Now, researchers at the Texas A&M Institute of Biosciences and Technology, in collaboration with colleagues at Trinity College Dublin and the Argonne National Laboratory, have made a discovery that might hint at a new type of drug, one that wouldn’t be subject to the same sort of antibiotic resistance issues, for treating staph infections. Their article was published in EBioMedicine, an open access journal supported by CellPress and The Lancet.
“Monoclonal antibodies are a type of drug that have shown success in treating cancer, but they may also be useful in the treatment of infectious diseases,” said Magnus Hook, PhD, Regents and Distinguished Professor at the Texas A&M Institute of Biosciences and Technology and one of the authors of the article.

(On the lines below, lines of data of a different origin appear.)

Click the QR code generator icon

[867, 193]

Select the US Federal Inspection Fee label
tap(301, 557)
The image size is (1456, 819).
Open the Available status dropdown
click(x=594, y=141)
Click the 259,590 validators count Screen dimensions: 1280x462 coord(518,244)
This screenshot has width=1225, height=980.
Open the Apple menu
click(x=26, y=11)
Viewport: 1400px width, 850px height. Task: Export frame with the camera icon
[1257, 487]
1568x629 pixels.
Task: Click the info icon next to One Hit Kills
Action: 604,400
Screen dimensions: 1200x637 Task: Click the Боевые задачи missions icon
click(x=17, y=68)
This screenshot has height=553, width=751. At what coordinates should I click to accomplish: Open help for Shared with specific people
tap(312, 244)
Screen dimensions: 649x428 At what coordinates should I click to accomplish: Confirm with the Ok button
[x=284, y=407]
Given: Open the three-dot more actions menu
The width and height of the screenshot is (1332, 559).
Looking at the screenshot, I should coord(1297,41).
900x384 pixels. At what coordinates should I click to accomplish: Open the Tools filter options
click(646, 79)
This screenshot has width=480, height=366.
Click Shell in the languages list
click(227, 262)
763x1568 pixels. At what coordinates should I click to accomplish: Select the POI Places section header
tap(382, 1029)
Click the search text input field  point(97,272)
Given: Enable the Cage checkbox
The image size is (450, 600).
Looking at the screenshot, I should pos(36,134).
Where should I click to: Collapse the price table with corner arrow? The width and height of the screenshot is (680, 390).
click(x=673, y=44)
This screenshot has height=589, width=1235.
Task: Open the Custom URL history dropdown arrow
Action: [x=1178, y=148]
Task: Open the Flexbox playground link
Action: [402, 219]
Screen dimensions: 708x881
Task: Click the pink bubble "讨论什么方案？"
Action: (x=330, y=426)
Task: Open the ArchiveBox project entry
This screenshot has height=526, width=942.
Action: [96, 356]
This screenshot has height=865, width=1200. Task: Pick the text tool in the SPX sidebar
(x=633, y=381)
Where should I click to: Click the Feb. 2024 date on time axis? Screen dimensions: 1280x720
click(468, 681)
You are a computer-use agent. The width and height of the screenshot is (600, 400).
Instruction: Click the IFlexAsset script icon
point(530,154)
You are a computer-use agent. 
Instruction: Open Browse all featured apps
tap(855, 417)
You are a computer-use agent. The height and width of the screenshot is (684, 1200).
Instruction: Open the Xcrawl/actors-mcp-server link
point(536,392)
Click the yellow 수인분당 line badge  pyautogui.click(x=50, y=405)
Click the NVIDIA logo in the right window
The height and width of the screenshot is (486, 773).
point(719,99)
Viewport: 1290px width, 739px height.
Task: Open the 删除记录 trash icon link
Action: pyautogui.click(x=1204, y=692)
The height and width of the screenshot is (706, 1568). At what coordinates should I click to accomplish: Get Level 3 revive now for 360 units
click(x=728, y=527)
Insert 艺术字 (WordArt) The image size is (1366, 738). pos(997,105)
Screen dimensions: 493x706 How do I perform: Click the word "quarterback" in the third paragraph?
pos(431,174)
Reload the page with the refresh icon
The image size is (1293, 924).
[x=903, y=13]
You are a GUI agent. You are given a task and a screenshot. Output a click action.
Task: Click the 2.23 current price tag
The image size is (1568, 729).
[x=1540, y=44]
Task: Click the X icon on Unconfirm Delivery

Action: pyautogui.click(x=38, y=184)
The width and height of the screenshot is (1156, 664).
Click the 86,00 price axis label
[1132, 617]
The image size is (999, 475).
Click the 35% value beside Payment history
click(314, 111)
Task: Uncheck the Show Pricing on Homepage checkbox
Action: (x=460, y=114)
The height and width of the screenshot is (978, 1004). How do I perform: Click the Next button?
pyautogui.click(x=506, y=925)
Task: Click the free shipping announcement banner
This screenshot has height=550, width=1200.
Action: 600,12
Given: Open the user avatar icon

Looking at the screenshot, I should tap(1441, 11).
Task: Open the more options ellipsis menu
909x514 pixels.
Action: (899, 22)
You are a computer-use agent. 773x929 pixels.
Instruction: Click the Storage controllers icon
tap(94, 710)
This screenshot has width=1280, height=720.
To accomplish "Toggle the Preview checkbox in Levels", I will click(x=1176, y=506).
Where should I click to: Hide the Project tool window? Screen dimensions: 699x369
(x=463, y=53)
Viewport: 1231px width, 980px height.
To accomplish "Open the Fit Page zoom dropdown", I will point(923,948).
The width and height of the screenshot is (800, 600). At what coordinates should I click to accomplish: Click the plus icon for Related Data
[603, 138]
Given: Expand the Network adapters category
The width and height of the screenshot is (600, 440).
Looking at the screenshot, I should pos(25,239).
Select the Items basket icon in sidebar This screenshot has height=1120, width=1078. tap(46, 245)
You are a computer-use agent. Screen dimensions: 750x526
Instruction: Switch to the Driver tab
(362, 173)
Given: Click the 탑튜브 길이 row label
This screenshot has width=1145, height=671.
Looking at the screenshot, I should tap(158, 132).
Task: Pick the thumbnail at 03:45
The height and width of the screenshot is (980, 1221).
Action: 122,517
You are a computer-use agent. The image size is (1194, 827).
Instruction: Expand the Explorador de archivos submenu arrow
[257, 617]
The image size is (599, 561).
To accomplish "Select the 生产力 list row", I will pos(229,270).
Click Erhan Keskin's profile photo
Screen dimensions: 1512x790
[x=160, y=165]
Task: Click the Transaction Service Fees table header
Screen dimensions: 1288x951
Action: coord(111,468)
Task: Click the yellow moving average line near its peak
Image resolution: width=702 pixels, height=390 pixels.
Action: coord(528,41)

One particular monoclonal antibody called aurexis (and tefibazumab in humans), showed success in animal models, but when it went into human clinical trials, its effect on MRSA was less than impressive. After that disappointment, the drug wasn’t perused further, until this research team came along.
“We wanted to figure out why things didn’t work,” Hook said. It has to do with how the antibody binds with its target on the bacteria, an interaction that the researchers were able to “see” through a combination of scientific techniques. “As we determined the crystal structural details of a protein complex formed by the binding of the monoclonal to its bacterial target,” he continued, “we also began to understand why aurexis worked in animal models, but not so well in humans.”
“With this visual snapshot, we can now perform all the analysis to modify the monoclonal antibody to a more effective drug that also works in humans,” said Vannakambadi K. Ganesh, PhD, an assistant professor at Texas A&M and one of the authors.
Because this type of drug is pathogen-specific, it works on a different principle than traditional antibiotics do. Therefore, it would be much more difficult for bacteria to adapt and become resistant.
“Future work seeks to construct antibodies and other molecules that block fibrinogen binding to ClfA and are alternative, effective treatment of MRSA infections,” Hook added.